The New Mexican published a pretty good commentary on the surge of bicycling during the pandemic in the hope the surge would have staying power (“Support cycling to keep wheels turning,” My View, April 19). That said, we must identify specific issues in Santa Fe needing improvement to keep those wheels turning. For National Bike Month, here is my list.
Our trail system, while wonderful in some respects, often doesn’t go where you need to go as a transportation resource. Much of retail Santa Fe is built up along major corridors such as Cerrillos Road and St. Francis Drive. But there is not dedicated bicycle accommodation along these corridors. This seriously impedes using a bicycle for local commerce.
Trails don’t work by themselves. The Rail, Chamisa, River and Acequia trails depend on relatively safe streets knitting them together into a system in order to get from point A to point B. We also need better wayfinding so new riders or visitors can make these connections. As an example of how connections can work, I can ride the River Trail from home in Casa Solana to Frenchy’s Field Park, then ride Osage Avenue to get to the Ace Hardware at St. Michael’s Drive and Cerrillos Road. But to bicycle to Rob and Charlie’s bike shop or a number of stores on St. Michael’s Drive, I must negotiate a multilane urban “highway” designed to move cars as quickly and efficiently as possible; a bicyclist is an afterthought to both planners and motorists on these big, fast roads.

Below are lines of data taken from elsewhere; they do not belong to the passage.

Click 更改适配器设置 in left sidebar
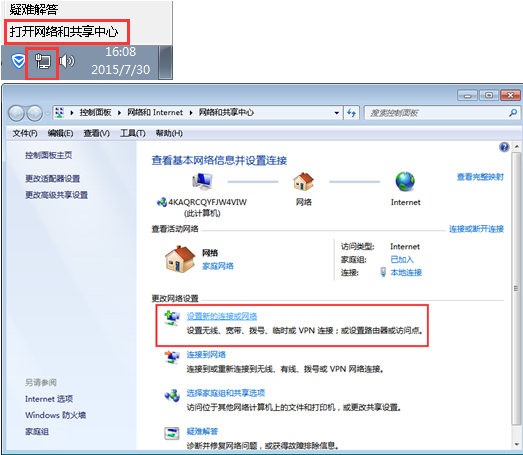The width and height of the screenshot is (523, 455). pos(53,179)
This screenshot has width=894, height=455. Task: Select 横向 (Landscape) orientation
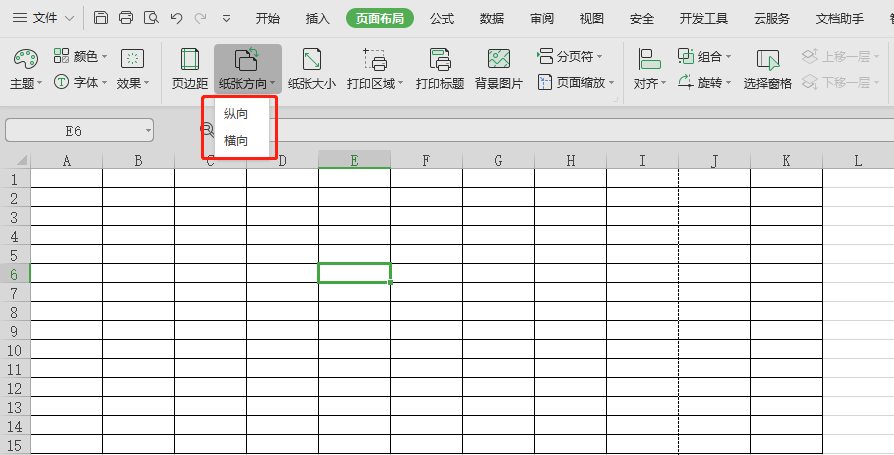(x=236, y=141)
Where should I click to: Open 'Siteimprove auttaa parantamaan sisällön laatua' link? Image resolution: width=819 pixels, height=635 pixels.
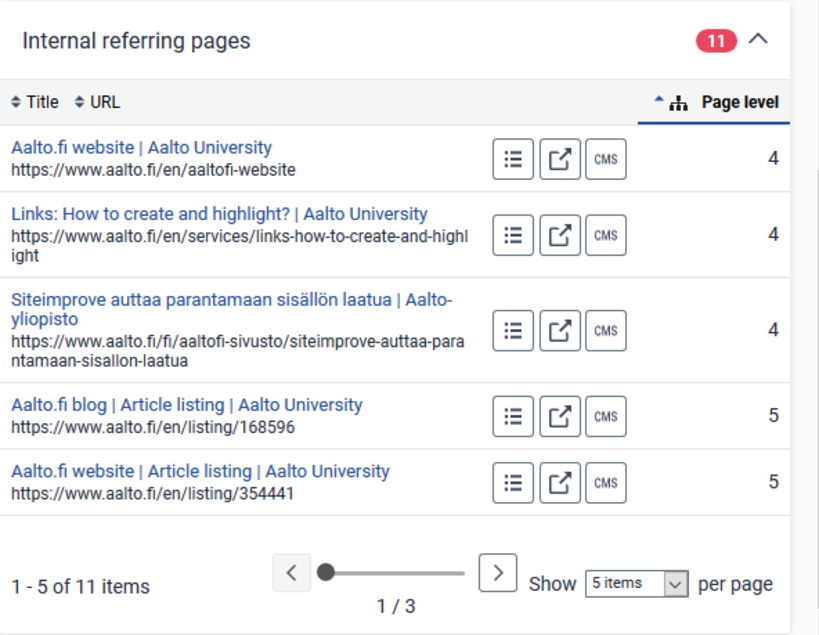click(231, 300)
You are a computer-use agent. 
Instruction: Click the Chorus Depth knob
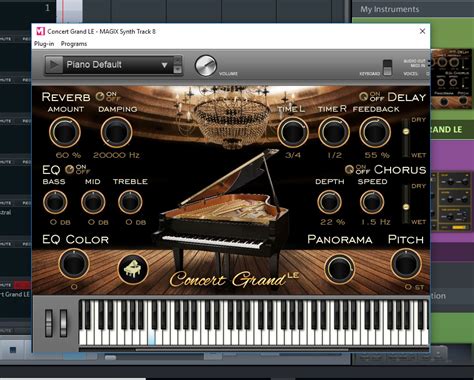329,202
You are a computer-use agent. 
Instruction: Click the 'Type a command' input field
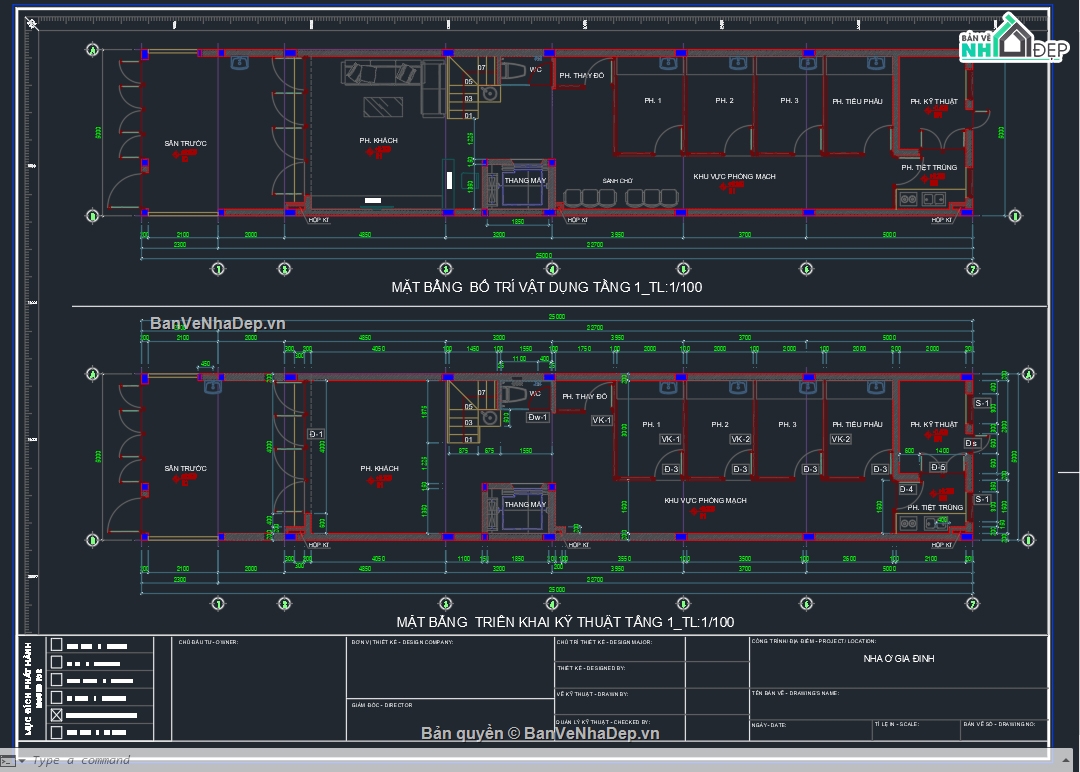(x=80, y=761)
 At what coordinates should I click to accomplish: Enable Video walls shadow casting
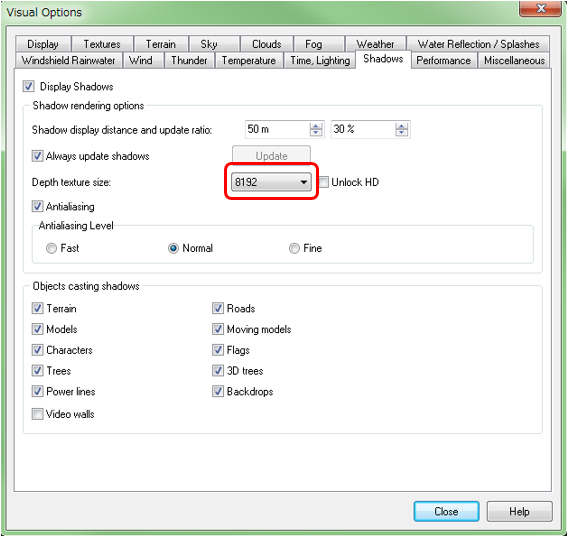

Which brings up a jurisdictional point. While the city has been improving conditions for cycling, the state’s roadway jurisdictions (Cerrillos Road, St. Francis Drive, St. Michael’s Drive and a few other urban roads under state control) are often intimidating to a bicyclist. St. Francis Drive, rebuilt more than a decade ago with six lanes, eliminated any feasible way to include bicycle accommodation in its right of way, trading bike lanes for increased motor vehicle service. Meanwhile, slapping a pair of bike lanes on the rebuilt Cerrillos Road super-arterial doesn’t make it bicycle-friendly. The high travel speeds ensure any crash will be gruesome, and the massive number of traffic lanes ensures a bicyclist is almost sure to be overlooked by turning and crossing vehicular traffic.
What this points to is that the planning and design of infrastructure matters. Vision Zero principles tell us to assume operator error is inevitable. We must design our transportation infrastructure to minimize calamities when these errors happen.
It makes little sense to design a separate bicycle infrastructure, even if feasible, while leaving the lion’s share of infrastructure inviting high-consequence accidents to happen to everyone else. But redesigning infrastructure is expensive and time-consuming. Meanwhile, we can lower the speed limits to a point where a crash is not gruesome.
For example, Albuquerque has put in at least one “bicycle boulevard” with a speed limit of 18 mph. But practically, you cannot control speeds with a few signs. You have to design a road so it looks like it should be driven at lower speeds; this can possibly be done in some locations using ingenuity rather than bushels of money.
Finally, if you allow urban sprawl to take root (such as Albuquerque’s Santolina proposal or some development ideas closer to home), a bicycle, even an electronic-assisted bike, could become impractical. Infill is a good idea not only to ensure there is plenty of tax base per acre but to ensure that bicycling, mass transit and walking are not untenable for someone on an actual schedule.
Rather than building out, we should be building in and up. For example, zoning the midtown campus for residential housing at a density commensurate with the center of a city. Let’s recall that the most desirable parts of the city are walkable, dense and where it is often hard to find parking. Parts of the city that are dense but not walkable or bikeable may not be so desirable.
It’s all complicated and politically fraught, but if you are trying to change the urban transportation paradigm to one of sustainability and less fossil fuel dependence, an integrated examination of urban designs, zoning plans and multimodal equity all matter.